Exercise description
Search the records for the string "computer" and return each line that has it.

[Stored items from a collection]
==================================================

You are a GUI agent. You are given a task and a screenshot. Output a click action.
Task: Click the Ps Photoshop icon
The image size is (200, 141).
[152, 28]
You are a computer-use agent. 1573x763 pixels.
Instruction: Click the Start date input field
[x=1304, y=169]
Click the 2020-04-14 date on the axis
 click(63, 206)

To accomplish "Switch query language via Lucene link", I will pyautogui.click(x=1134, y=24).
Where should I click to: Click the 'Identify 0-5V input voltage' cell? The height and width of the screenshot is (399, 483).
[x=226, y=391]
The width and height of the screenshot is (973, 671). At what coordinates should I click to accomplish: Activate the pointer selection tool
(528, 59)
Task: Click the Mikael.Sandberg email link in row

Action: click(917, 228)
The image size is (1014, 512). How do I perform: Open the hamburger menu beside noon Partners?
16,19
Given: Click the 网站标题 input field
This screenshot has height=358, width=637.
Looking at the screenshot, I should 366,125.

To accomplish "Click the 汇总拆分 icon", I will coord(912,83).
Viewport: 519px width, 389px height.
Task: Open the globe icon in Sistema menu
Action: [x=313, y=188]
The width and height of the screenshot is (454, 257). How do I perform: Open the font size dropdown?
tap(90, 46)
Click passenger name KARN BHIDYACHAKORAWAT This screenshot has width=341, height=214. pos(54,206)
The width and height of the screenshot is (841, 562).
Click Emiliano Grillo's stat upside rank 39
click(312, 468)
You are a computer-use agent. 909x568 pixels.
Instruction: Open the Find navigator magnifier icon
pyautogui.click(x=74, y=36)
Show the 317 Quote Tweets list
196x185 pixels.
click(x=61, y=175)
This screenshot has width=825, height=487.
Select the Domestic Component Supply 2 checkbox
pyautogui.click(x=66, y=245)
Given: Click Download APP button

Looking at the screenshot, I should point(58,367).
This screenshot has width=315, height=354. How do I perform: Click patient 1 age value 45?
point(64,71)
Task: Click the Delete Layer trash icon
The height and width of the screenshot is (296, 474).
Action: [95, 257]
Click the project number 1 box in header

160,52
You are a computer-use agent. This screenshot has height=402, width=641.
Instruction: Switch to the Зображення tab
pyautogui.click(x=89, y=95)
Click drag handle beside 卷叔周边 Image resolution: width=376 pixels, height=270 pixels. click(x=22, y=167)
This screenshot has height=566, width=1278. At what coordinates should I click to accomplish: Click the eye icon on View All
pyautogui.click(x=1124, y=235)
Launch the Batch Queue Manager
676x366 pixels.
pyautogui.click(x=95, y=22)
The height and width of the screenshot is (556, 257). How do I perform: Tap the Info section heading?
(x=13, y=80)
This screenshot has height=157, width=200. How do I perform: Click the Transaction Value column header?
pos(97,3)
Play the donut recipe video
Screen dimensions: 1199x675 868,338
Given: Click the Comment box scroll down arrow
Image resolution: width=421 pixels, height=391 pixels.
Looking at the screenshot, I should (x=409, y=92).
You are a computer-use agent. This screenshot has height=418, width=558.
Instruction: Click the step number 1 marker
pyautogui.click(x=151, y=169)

==================================================

Exercise answer
You are a computer-use agent. 1573x763 pixels.
You are a computer-use agent. 909x568 pixels.
You are a computer-use agent. This screenshot has height=402, width=641.
You are a computer-use agent. This screenshot has height=418, width=558.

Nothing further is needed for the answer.